The records follow. Print, word for word, the first line through the "Task: Collapse the Office profile card" line.
------------------------------
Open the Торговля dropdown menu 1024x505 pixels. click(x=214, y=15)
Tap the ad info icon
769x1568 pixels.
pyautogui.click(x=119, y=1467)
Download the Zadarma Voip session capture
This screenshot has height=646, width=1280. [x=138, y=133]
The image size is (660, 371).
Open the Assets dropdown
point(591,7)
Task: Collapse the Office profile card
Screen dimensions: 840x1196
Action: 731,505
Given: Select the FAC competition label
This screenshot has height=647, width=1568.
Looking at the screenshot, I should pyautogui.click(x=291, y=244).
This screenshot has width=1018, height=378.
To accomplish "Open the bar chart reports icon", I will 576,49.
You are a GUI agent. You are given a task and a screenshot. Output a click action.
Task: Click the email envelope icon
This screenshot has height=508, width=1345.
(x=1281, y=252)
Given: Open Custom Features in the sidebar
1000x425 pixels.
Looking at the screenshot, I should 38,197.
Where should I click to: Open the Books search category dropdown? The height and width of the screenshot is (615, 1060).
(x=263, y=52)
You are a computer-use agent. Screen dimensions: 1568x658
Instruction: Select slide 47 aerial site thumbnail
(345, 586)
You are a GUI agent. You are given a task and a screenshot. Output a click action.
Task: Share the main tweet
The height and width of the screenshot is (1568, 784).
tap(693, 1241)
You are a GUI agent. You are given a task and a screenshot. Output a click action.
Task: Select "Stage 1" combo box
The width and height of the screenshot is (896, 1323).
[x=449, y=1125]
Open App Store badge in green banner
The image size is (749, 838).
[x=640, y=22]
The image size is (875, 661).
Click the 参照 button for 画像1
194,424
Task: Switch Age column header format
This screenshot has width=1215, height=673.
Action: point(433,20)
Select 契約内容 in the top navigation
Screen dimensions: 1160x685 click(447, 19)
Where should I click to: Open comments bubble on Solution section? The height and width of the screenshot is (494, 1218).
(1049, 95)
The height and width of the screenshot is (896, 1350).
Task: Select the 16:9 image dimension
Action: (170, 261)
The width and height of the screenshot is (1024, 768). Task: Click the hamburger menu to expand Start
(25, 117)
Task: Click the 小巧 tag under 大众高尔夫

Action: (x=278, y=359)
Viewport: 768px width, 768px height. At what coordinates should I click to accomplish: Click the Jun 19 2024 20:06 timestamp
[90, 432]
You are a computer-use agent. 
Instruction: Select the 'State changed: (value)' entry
------------------------------
> RESULT OF THE EXERCISE:
Open the Торговля dropdown menu 1024x505 pixels. click(x=214, y=15)
Tap the ad info icon
769x1568 pixels.
pyautogui.click(x=119, y=1467)
Download the Zadarma Voip session capture
This screenshot has height=646, width=1280. [x=138, y=133]
The image size is (660, 371).
Open the Assets dropdown
point(591,7)
Task: Collapse the Office profile card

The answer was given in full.